On the other side of the bend, a small marker stood overlooking a stream. It bore an inscription in French, roughly translated: “June 2, 1944 two Canadian pilots died here after fighting to save this town.”
The village couldn’t have had more than 30 buildings, but even 70 years later some still flew tattered Canadian flags.
The route hadn’t occurred to me when I planned a stop at Mont St. Michel. In fact, I wasn’t supposed to be in Normandy at all. I was supposed to be in Nantes, but do to a last minute change of plans, I suddenly found myself bobbing up and down the same, tiny roads I’d seen in all of those video games. I was inadvertently following the same route to Paris that allied troops did decades ago.
I knew so from the Canadian flags, from the fact that there were no major cities anywhere nearby, and from the scattered British and American flags that joined the local French fabric along the way.
I’m sorry to say that I have very few photos of that drive. It was too much. I just couldn’t take any. I grabbed a handful of shots at Omaha Beach: I’d stopped there when I realized where I was. I’ve got a few from the silenced German batteries at Maisy, where recent excavations allow you to walk the old trenches and explore the old bunkers, almost undisturbed. And, I have some from the American cemetery, where the real heroes are at rest.
But I don’t really have photos of that drive…the one that took me back in time.
You’d love the drive, by the way. All of you.
It was the best part.
France has beautiful roads, artful roads, roads that make you forget about the fighting here. There are almost no traffic lights or stop signs. The roundabouts just carry you on your way like one continuous ribbon of pavement.

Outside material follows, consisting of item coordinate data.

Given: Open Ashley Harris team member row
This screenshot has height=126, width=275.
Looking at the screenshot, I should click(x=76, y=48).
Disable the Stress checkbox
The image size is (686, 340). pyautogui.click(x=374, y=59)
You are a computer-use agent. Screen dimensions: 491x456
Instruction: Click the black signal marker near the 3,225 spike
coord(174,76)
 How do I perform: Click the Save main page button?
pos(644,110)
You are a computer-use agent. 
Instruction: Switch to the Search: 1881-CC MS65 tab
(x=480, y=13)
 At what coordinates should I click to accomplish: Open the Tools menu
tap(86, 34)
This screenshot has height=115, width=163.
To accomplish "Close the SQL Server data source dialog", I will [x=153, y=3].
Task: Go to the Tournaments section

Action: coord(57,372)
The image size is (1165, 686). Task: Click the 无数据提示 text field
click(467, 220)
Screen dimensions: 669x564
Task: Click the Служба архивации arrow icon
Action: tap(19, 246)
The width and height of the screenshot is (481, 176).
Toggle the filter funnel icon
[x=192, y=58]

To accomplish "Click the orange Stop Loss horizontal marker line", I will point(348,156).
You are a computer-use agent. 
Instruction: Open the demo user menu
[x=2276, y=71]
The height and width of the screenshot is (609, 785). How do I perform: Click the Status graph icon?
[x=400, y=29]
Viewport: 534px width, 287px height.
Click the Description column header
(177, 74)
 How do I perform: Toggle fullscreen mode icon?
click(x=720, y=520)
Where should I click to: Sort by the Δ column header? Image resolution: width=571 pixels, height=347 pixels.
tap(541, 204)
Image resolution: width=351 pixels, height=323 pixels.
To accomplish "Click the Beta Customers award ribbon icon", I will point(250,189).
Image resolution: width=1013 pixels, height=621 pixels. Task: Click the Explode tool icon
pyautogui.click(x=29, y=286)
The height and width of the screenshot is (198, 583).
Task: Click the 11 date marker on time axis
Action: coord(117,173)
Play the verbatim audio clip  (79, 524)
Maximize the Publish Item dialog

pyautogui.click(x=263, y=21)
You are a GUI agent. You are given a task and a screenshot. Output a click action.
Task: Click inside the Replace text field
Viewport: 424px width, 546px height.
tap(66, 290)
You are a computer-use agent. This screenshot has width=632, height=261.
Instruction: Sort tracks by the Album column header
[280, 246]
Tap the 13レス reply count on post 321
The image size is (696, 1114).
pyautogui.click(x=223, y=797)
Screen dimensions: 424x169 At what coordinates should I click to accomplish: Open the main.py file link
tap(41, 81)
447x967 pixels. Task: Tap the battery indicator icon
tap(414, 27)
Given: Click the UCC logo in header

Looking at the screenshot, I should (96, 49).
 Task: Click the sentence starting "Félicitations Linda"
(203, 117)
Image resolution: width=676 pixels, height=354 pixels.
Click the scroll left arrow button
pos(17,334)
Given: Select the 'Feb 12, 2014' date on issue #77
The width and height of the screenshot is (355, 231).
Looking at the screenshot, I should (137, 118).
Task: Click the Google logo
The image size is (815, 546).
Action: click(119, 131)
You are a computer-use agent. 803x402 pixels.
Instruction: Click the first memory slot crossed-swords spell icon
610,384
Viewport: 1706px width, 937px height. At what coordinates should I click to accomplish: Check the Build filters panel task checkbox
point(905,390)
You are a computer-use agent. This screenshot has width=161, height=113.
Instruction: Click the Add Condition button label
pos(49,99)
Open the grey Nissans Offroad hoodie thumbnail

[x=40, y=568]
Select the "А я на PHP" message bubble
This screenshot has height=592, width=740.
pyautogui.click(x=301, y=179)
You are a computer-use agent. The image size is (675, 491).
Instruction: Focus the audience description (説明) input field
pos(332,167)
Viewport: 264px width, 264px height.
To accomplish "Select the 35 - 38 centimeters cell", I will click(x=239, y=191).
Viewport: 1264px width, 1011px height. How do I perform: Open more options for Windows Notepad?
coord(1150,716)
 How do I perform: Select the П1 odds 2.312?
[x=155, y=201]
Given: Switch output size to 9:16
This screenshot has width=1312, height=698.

I came to Europe looking for grand monuments, castles and towers and museums. They’re here, sure enough. But I found something else on the quiet roads of Normandy—I found the small things. I found small villages on small roads, filled with small churches and small flags. And I capped it off with a small house.
I found the tiny house on the farm like I do most places, on AirBnB. It was just a camper trailer covered with straw bales for insulation. Outside, two black sheep took turns staring at me through the window. But in the house next door, I found Souled Out Yodas.
Elisabeth and Lagon are a Dutch couple who rent a camper covered in hay. They have two black sheep, at least two chickens, and a 1988 Land Rover Defender that they once drove from Holland to China.
In the morning, we shared tea, artifacts and photographs, most of it real Lawrence of Arabia stuff. By the end of my stay, I seriously considered working on the farm for a few weeks, just to get to know them.
Maybe I’ll come back one day. Maybe it’s the flags, or maybe its the farms, but there’s something about Normandy that feels like home.